4.3. In Vitro Models to Study Pro-Myelinating Effects of Repurposed Drugs
As discussed above, drugs with very different pharmacological activities (excitatory neurotransmitter agonists or antagonists, antifungals, glucocorticoids, inhibitory neurotransmitter agonists) and intracellular mechanisms produce convergent actions on oligodendroglial cells, leading to an enhancement of their myelinating capabilities: migration, differentiation, and axonal wrapping. The experiments reported here were performed using only drug concentrations considered efficient in the literature, but different doses might have improved results.
Additionally, combinations of two or more of these drugs might further enhance their pro-myelinating actions.
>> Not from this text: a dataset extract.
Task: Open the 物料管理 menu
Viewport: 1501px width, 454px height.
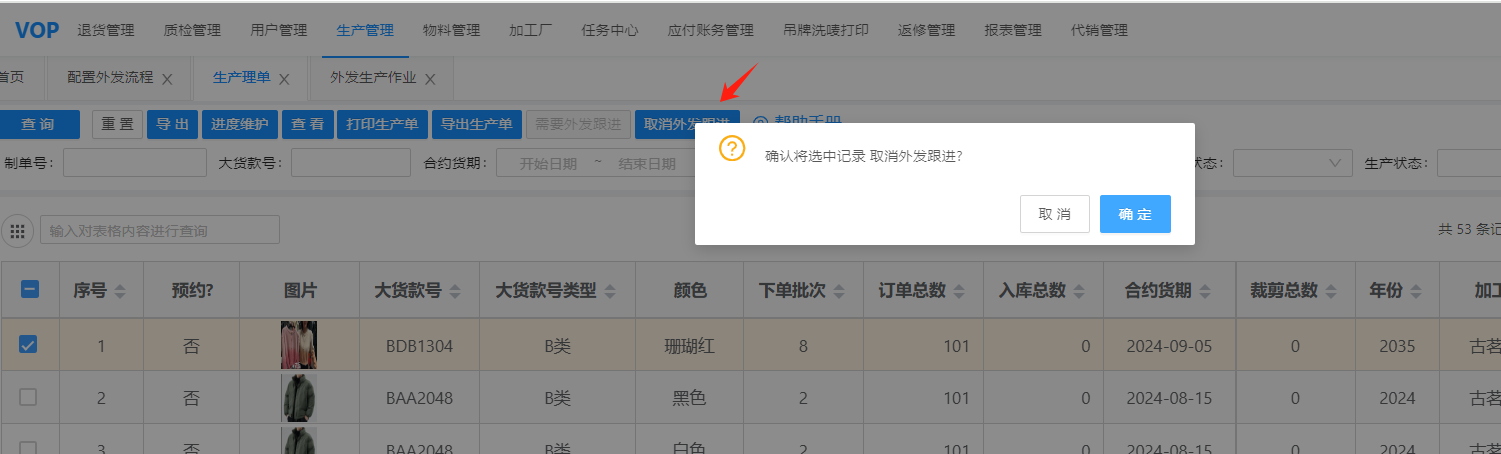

With that in mind, we aimed to test whether an oligodendroglial surrogate, iOPC, generated by transduction of pro-oligodendroglial transcription factors [
7,
66] into easy-to-produce adult rat ADSCs [
9], might facilitate drug screening and dose optimization in vitro, thereby reducing the need for animal experiments.
We have previously shown that ADSC-derived iOPCs express most OPC characteristics, including myelin components, neurotransmitter receptors, metabolic responses, and axonal ensheathing capabilities [
9].
In the present study, we show that these iOPCs are comparable to a large extent with brain-derived NSC-OPCs in their response to diverse repurposed drugs. However, our experiments also showed some discrepancies in those responses between iOPCs and NSC-OPCs. Such discrepancies may stem from the peculiarities of the NSC-OPC culture, such as the apparent lack of differentiation enhancement by benztropine with respect to untreated controls, likely attributable to the elevated basal fractal DB of control NSC-OPCs, or the strong increment induced by baclofen on iOPC migration while showing no effect on NSC-OPC migration.
In this respect, it should be kept in mind that the heterogeneity of oligodendroglia from different CNS areas [
67,
68] translates into heterogeneity of experimental OPC culture models. Therefore, the in vitro preclinical assessment of the pro-myelinating effect of repurposed drugs may vary depending on the adopted OPC culture model. Our study shows that iOPC cultures may be a sensitive, experimental animal-reduced alternative for the preliminary selection of drugs and doses with pro-myelinating effects on oligodendroglial progenitors.